── Exercise data ──
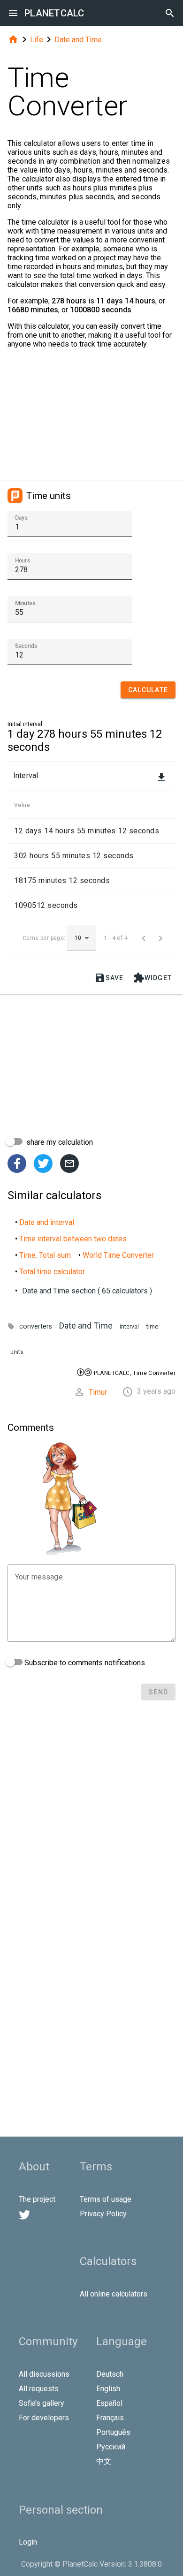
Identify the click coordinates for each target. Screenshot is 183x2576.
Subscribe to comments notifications (84, 1662)
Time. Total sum (45, 1255)
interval (129, 1326)
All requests (39, 2388)
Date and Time (78, 39)
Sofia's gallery (41, 2403)
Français (110, 2417)
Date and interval (46, 1222)
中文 (103, 2461)
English (108, 2388)
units (16, 1352)
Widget (152, 977)
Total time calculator (52, 1271)
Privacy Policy (103, 2213)
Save (109, 977)
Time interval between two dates (73, 1238)
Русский (110, 2446)
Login (28, 2542)
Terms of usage (105, 2199)
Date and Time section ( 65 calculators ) (87, 1290)
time (152, 1326)
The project (37, 2199)
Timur (98, 1392)
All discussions (44, 2374)
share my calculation (58, 1142)
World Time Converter (118, 1255)
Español (109, 2403)
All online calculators (113, 2293)
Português (113, 2432)
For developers (44, 2417)
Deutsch (109, 2374)
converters (35, 1326)
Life (36, 39)
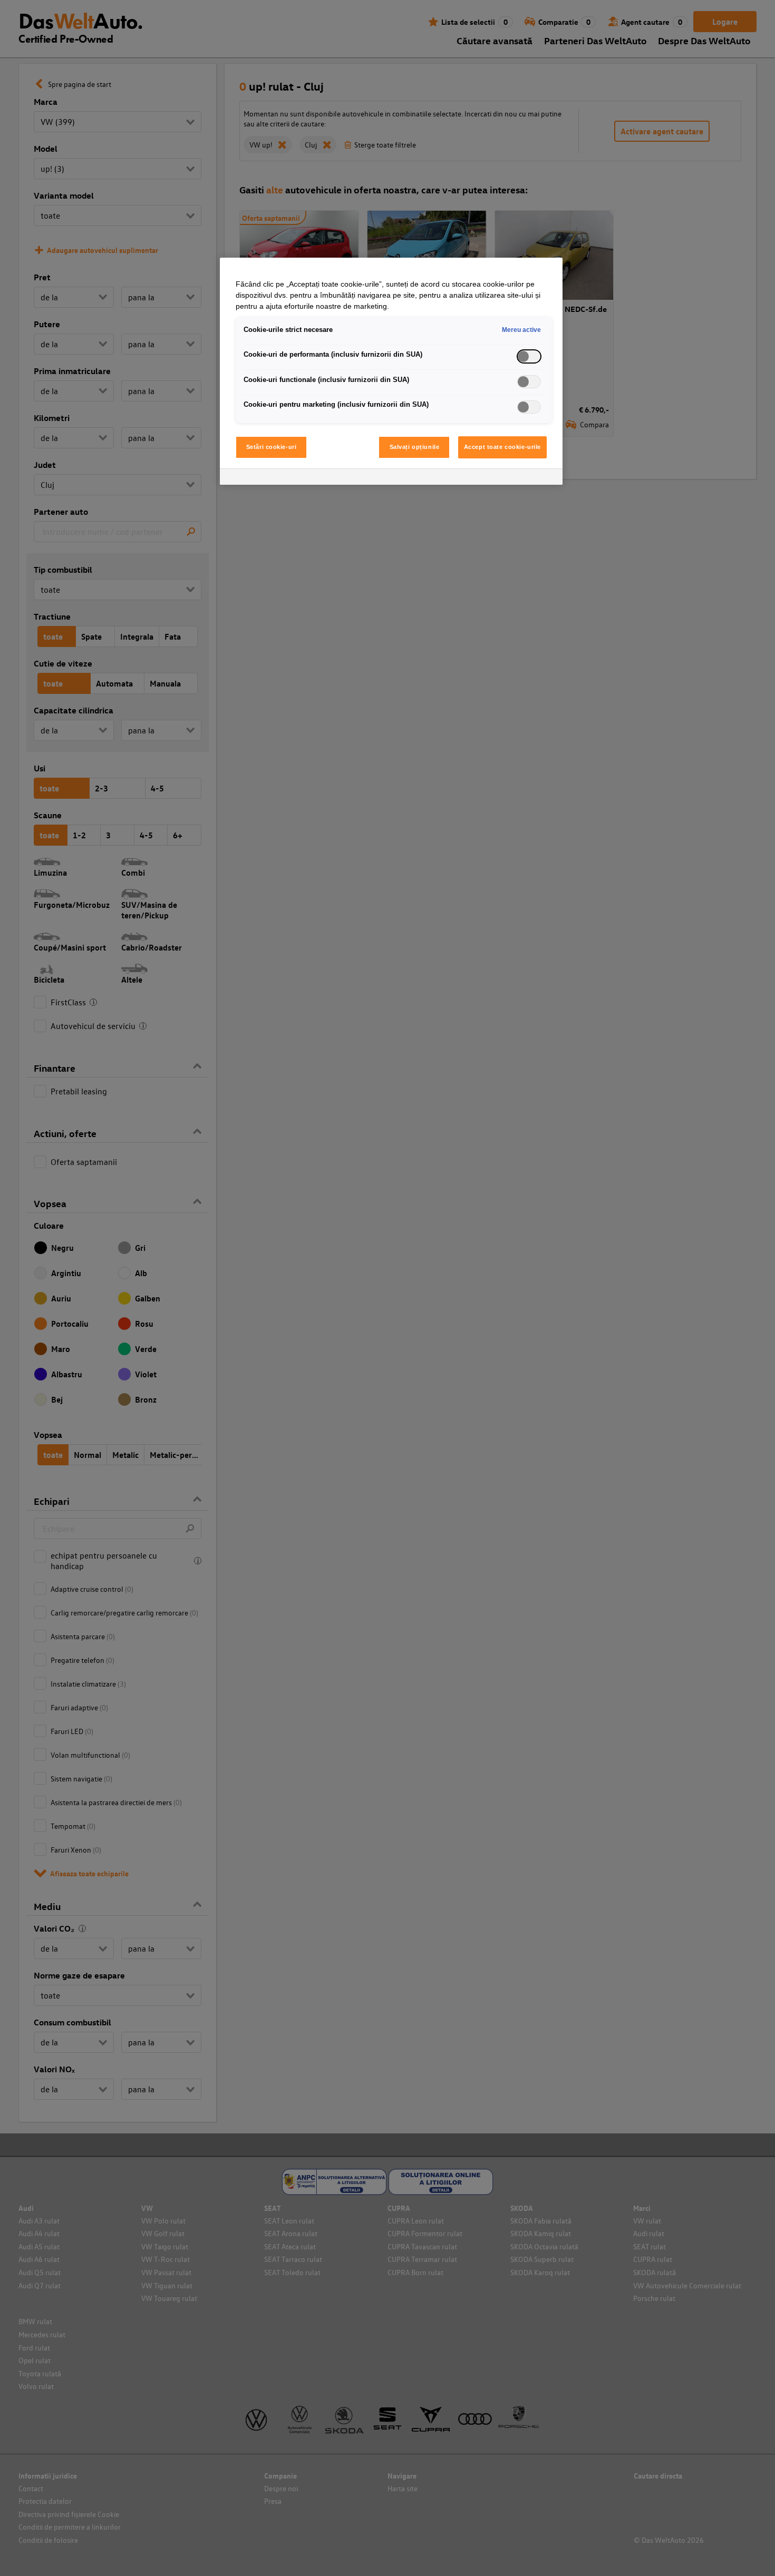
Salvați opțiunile (415, 447)
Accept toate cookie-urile (502, 447)
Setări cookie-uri (271, 447)
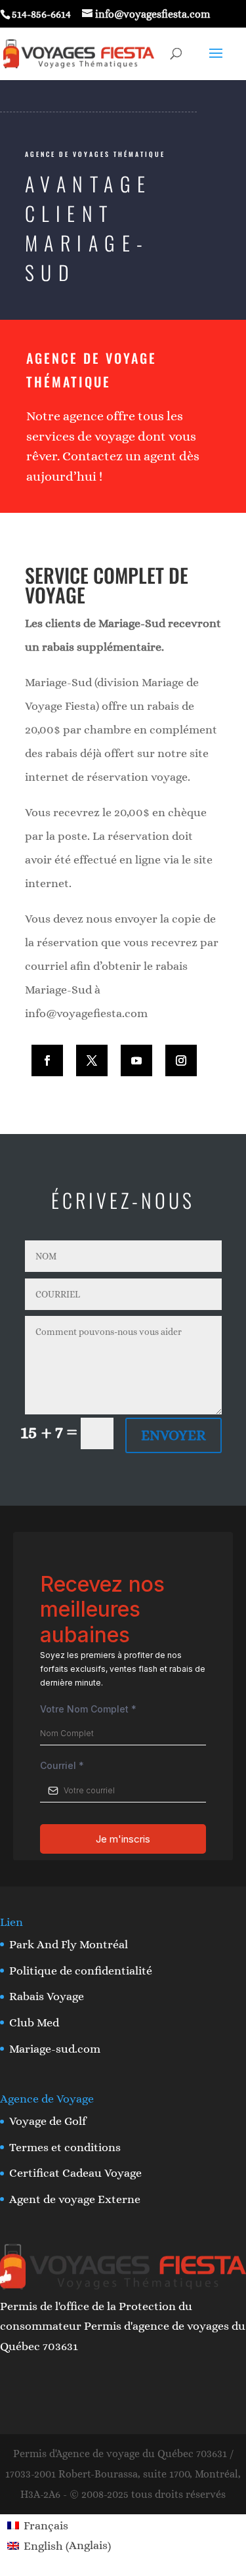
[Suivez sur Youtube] (136, 1060)
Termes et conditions (65, 2147)
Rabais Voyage (46, 1996)
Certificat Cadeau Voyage (75, 2172)
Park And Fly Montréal (68, 1944)
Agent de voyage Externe (74, 2199)
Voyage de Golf (47, 2121)
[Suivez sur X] (92, 1060)
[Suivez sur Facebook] (47, 1060)
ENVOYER (173, 1435)
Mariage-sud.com (54, 2048)
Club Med (34, 2022)
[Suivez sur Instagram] (181, 1060)
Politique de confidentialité (80, 1970)
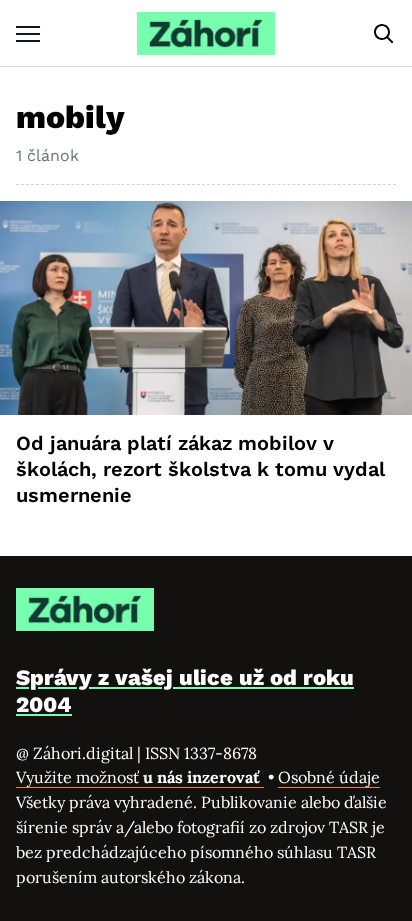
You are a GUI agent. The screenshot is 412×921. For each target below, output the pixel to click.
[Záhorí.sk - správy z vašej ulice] (206, 33)
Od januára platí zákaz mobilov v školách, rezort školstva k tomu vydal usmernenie (200, 468)
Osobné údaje (329, 777)
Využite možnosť (140, 777)
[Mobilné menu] (28, 33)
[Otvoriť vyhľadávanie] (384, 34)
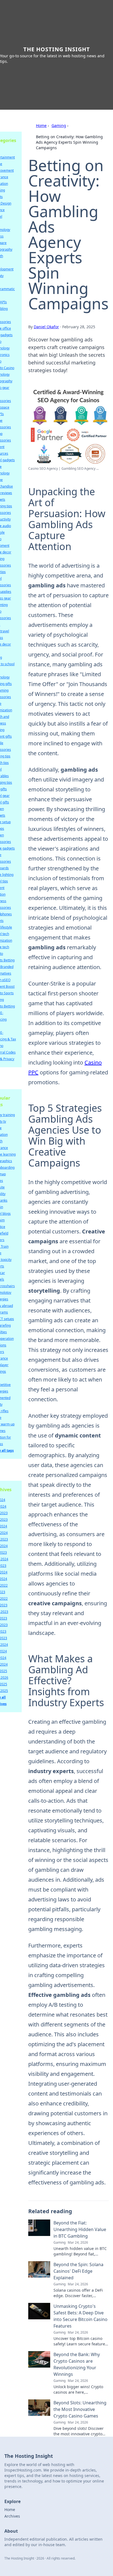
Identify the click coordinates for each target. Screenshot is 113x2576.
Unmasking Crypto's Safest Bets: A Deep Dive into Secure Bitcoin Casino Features (80, 2316)
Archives (12, 2516)
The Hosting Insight (56, 49)
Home (41, 125)
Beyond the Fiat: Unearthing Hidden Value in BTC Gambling (79, 2229)
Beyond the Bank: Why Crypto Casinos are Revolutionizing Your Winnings (76, 2364)
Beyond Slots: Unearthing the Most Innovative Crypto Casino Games (79, 2409)
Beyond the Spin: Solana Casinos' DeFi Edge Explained (78, 2271)
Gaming (59, 125)
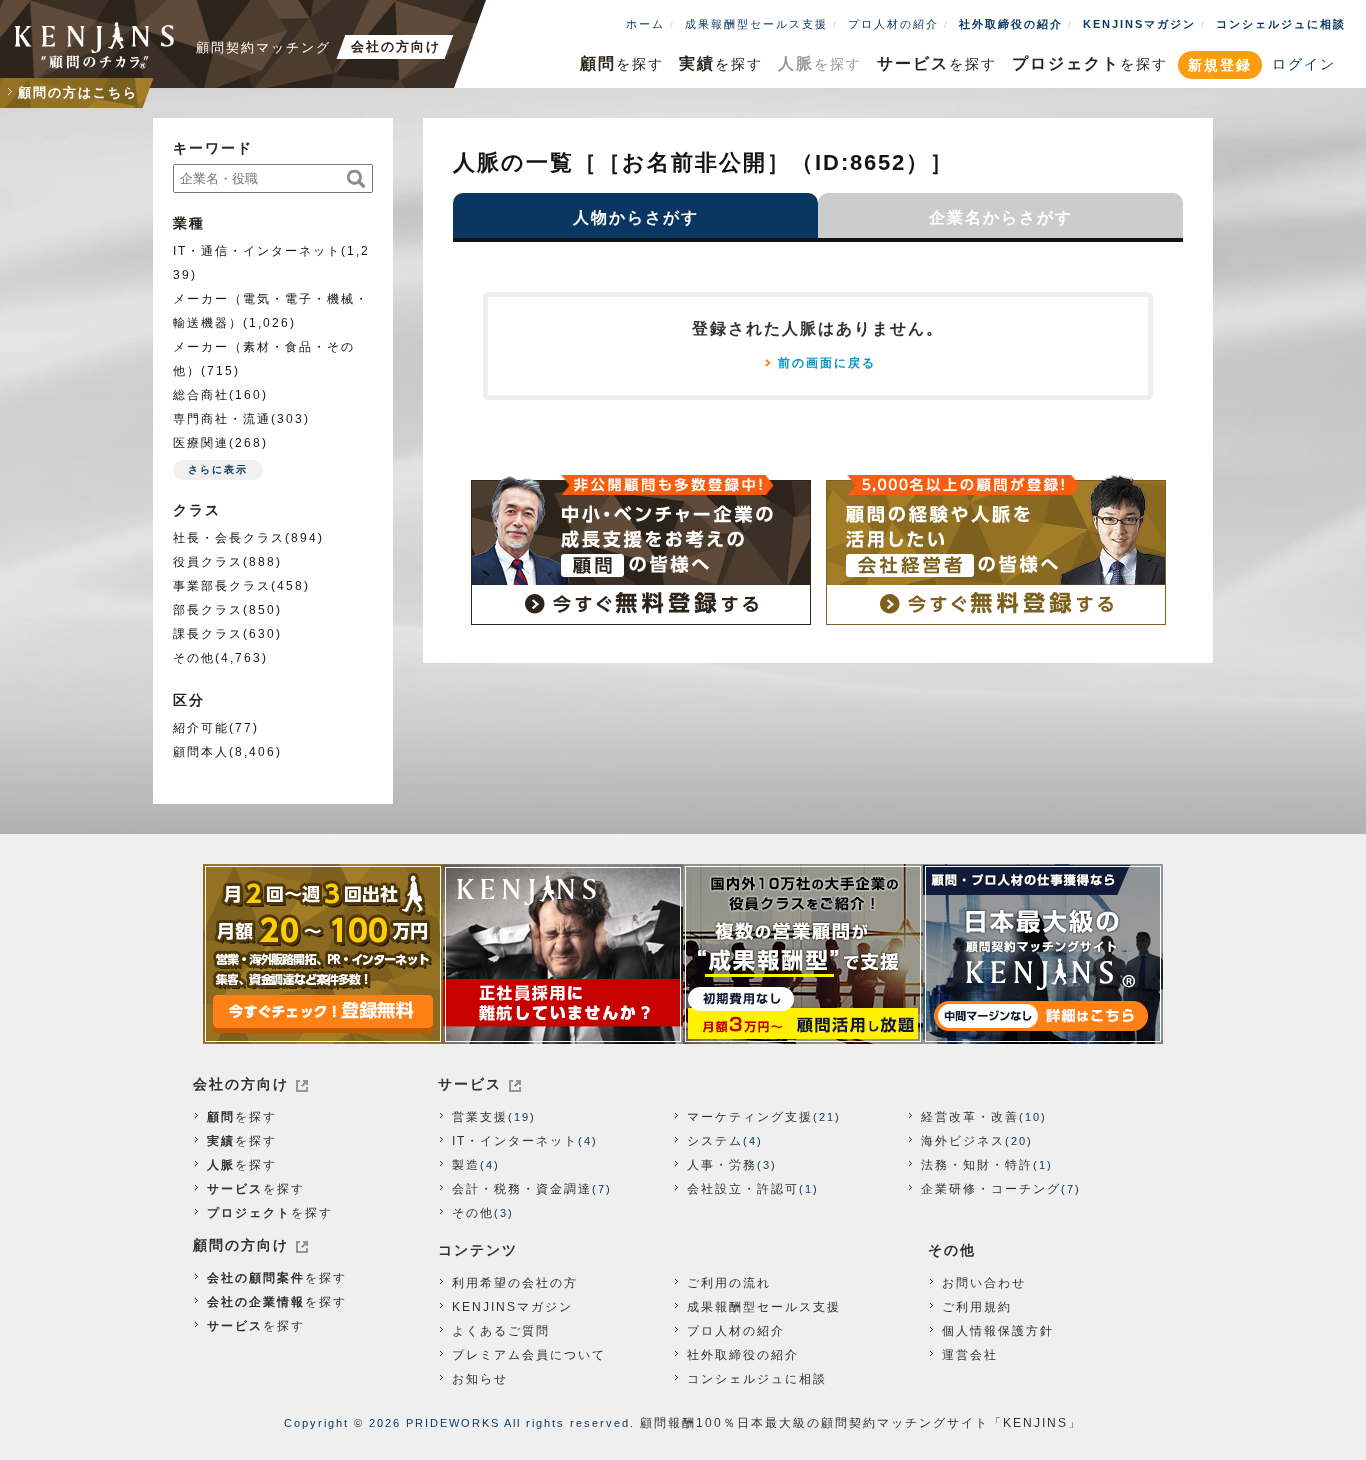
───
What is being asked: Copy all records exactly, no images.

Exercise answer:
Identify the click coordinates for each target. Screenshot is 183x2576.
Subscribe to comments notifications (84, 1662)
Time. Total sum (45, 1255)
interval (129, 1326)
All requests (39, 2388)
Date and Time (78, 39)
Sofia's gallery (41, 2403)
Français (110, 2417)
Date and interval (46, 1222)
中文 (103, 2461)
English (108, 2388)
units (16, 1352)
Widget (152, 977)
Total time calculator (52, 1271)
Privacy Policy (103, 2213)
Save (109, 977)
Time interval between two dates (73, 1238)
Русский (110, 2446)
Login (28, 2542)
Terms of usage (105, 2199)
Date and Time section ( 65 calculators ) (87, 1290)
time (152, 1326)
The project (37, 2199)
Timur (98, 1392)
All discussions (44, 2374)
share my calculation (58, 1142)
World Time Converter (118, 1255)
Español (109, 2403)
All online calculators (113, 2293)
Português (113, 2432)
For developers (44, 2417)
Deutsch (109, 2374)
converters (35, 1326)
Life (36, 39)
Salvați opțiunile (415, 447)
Accept toate cookie-urile (502, 447)
Setări cookie-uri (271, 447)
[Suivez sur Youtube] (136, 1060)
Termes et conditions (65, 2147)
Rabais Voyage (46, 1996)
Certificat Cadeau Voyage (75, 2172)
Park And Fly Montréal (68, 1944)
Agent de voyage Externe (74, 2199)
Voyage de Golf (47, 2121)
[Suivez sur X] (92, 1060)
[Suivez sur Facebook] (47, 1060)
ENVOYER (173, 1435)
Mariage-sud.com (54, 2048)
Club Med (34, 2022)
[Suivez sur Instagram] (181, 1060)
Politique de confidentialité (80, 1970)
You are a GUI agent. The screenshot is 412×921. For each target below, output the pixel to click.
[Záhorí.sk - správy z vašej ulice] (206, 33)
Od januára platí zákaz mobilov v školách, rezort školstva k tomu vydal usmernenie (200, 468)
Osobné údaje (329, 777)
Využite možnosť (140, 777)
[Mobilné menu] (28, 33)
[Otvoriť vyhľadávanie] (384, 34)
Identify the click coordinates for each target. Screenshot is 113x2576.
Unmasking Crypto's Safest Bets: A Deep Dive into Secure Bitcoin Casino Features (80, 2316)
Archives (12, 2516)
The Hosting Insight (56, 49)
Home (41, 125)
Beyond the Fiat: Unearthing Hidden Value in BTC Gambling (79, 2229)
Beyond the Bank: Why Crypto Casinos are Revolutionizing Your Winnings (76, 2364)
Beyond Slots: Unearthing the Most Innovative Crypto Casino Games (79, 2409)
Beyond the Spin: Solana Casinos' DeFi Edge Explained (78, 2271)
Gaming (59, 125)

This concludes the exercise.